───── SOURCE DOCUMENT
Old Mother Riley is a 1937 British comedy film directed by Oswald Mitchell and starring Arthur Lucan in the lead,  with Kitty McShane, Barbara Everest, Patrick Ludlow and Hubert Leslie. Mother Riley and her daughter stop the plans of some disinherited relatives to overturn the terms of a will.

This is the first in a series of films made between 1937–1952, featuring Arthur Lucan's elderly drag character, and her daughter Kitty. After small roles in the Irish Kathleen Mavourneen (also 1937), Lucan and McShane were approached to star in their own film, Old Mother Riley. The film was cheaply made (it cost £2,000, taking six weeks to shoot) and based on their music hall sketch ‘The Matchseller’. Old Mother Riley was a box office success and Old Mother Riley in Paris soon followed.
──────────
───── EXERCISE INPUTS
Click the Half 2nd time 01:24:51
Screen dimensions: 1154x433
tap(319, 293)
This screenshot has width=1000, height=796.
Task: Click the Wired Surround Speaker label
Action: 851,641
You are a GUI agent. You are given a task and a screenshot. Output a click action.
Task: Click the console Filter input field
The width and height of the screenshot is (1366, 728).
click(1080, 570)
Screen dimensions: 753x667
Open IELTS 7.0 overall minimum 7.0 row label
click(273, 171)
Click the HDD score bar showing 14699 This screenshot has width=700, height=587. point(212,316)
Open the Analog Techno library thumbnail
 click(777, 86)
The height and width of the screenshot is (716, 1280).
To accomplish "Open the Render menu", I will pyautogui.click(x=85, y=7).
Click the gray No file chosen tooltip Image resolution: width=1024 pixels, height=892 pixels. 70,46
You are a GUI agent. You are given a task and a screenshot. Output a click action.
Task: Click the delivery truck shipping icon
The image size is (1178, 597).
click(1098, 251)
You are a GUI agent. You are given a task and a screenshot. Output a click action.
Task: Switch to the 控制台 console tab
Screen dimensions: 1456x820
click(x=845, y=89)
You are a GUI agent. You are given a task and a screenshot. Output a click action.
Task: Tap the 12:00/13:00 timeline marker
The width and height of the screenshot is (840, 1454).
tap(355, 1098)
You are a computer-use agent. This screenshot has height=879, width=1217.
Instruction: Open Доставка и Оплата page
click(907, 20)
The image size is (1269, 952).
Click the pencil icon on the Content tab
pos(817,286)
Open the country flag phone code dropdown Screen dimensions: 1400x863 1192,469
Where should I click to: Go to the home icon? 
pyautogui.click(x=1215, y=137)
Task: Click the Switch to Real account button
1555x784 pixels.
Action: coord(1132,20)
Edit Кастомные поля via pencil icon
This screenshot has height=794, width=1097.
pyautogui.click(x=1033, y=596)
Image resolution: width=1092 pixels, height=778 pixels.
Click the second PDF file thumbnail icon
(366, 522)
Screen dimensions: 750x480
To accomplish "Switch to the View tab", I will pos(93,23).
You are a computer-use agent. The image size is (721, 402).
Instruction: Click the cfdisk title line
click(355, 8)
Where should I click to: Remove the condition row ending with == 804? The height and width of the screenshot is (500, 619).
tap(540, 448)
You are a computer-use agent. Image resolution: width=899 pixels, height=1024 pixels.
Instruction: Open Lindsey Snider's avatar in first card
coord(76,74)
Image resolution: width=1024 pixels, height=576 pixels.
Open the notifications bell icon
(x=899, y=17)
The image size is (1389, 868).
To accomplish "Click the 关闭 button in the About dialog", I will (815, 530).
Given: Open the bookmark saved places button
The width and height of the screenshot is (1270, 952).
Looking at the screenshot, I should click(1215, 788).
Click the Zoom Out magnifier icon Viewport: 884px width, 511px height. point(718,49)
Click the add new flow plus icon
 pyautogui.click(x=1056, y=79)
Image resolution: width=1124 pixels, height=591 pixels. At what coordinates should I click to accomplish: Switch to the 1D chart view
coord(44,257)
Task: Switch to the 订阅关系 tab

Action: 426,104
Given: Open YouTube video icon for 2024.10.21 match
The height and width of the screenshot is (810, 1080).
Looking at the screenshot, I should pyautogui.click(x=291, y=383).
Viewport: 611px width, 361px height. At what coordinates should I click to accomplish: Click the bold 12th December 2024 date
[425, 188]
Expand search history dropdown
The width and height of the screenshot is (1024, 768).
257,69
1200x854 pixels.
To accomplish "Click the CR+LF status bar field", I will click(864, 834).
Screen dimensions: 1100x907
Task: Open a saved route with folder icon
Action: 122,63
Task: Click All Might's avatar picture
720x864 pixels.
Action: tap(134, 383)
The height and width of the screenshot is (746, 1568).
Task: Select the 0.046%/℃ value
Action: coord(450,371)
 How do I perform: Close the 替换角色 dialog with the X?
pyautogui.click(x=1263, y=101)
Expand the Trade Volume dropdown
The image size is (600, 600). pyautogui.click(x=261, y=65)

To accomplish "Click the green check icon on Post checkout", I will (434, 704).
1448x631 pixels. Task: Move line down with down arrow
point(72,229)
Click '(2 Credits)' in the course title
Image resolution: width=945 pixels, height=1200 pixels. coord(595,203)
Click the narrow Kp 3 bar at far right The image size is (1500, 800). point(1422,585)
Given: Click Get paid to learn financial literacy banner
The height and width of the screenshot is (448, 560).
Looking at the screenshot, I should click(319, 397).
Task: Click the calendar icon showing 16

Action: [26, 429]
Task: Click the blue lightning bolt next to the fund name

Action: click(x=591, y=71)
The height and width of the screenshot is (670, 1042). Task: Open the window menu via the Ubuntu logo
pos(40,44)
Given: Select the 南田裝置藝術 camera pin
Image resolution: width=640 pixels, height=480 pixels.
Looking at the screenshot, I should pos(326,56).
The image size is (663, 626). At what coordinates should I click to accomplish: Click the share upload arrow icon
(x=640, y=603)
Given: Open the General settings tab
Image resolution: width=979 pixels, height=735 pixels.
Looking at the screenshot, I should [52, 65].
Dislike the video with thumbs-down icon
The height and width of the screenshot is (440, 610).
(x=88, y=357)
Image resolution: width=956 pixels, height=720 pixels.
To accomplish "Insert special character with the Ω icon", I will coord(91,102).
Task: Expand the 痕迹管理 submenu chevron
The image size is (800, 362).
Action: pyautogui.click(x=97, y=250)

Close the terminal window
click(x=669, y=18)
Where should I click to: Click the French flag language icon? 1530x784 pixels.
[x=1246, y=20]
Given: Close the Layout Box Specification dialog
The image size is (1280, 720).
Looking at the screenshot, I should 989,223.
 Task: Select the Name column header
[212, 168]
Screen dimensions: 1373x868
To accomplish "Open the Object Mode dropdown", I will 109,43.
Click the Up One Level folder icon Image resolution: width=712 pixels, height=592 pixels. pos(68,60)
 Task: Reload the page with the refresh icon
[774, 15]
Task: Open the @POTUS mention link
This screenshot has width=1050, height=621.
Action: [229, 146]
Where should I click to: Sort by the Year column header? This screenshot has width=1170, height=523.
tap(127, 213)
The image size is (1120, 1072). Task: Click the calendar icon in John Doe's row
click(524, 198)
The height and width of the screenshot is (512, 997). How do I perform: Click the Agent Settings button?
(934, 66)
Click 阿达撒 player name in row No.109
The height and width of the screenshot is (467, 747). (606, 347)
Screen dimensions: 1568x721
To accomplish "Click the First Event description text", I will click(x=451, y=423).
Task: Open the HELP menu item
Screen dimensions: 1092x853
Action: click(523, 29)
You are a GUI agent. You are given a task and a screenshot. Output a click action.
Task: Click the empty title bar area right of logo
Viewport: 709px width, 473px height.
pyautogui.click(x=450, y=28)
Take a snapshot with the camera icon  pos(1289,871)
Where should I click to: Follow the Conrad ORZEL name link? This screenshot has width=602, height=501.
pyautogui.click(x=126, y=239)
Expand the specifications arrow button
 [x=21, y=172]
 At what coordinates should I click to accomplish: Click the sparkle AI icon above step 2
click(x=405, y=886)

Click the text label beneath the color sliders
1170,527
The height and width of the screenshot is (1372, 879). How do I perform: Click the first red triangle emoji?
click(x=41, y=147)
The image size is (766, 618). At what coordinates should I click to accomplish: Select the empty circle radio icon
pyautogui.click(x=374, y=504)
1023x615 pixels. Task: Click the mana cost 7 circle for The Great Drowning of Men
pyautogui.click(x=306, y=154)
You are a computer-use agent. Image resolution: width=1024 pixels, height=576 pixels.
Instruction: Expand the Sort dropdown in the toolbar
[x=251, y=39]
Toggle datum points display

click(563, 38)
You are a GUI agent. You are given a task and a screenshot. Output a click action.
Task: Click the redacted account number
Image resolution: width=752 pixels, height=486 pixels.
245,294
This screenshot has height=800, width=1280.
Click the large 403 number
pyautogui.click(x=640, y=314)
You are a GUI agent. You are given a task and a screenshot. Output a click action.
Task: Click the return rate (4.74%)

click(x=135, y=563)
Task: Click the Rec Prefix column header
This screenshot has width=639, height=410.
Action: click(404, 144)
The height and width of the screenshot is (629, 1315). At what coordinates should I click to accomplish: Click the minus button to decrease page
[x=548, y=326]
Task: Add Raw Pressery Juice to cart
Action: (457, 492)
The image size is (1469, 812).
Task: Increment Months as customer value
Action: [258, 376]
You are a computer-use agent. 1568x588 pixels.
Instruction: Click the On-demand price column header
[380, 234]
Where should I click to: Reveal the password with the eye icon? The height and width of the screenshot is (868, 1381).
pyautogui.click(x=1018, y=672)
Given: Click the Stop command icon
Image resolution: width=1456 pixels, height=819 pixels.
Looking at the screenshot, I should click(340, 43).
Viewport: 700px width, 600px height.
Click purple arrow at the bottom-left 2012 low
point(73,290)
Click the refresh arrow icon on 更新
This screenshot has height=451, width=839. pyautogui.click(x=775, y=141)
──────────
• [PROBLEMS TO SOLVE]:
1 - Extract the part of the film passage from "This is the" up to and including "Paris soon followed.".
2 - Please lay out the entries from the line with "Where should I click to: Go" up to and including the line with "click(355, 8)" as a JSON list of strings, one string per line, leaving out blank lines.
The film passage and the entries come from separate sources.

• [SOLUTIONS TO EACH TASK]:
1 -
This is the first in a series of films made between 1937–1952, featuring Arthur Lucan's elderly drag character, and her daughter Kitty. After small roles in the Irish Kathleen Mavourneen (also 1937), Lucan and McShane were approached to star in their own film, Old Mother Riley. The film was cheaply made (it cost £2,000, taking six weeks to shoot) and based on their music hall sketch ‘The Matchseller’. Old Mother Riley was a box office success and Old Mother Riley in Paris soon followed.

2 -
[
  "Where should I click to: Go to the home icon? ",
  "pyautogui.click(x=1215, y=137)",
  "Task: Click the Switch to Real account button",
  "1555x784 pixels.",
  "Action: coord(1132,20)",
  "Edit Кастомные поля via pencil icon",
  "This screenshot has height=794, width=1097.",
  "pyautogui.click(x=1033, y=596)",
  "Image resolution: width=1092 pixels, height=778 pixels.",
  "Click the second PDF file thumbnail icon",
  "(366, 522)",
  "Screen dimensions: 750x480",
  "To accomplish \"Switch to the View tab\", I will pos(93,23).",
  "You are a computer-use agent. The image size is (721, 402).",
  "Instruction: Click the cfdisk title line",
  "click(355, 8)"
]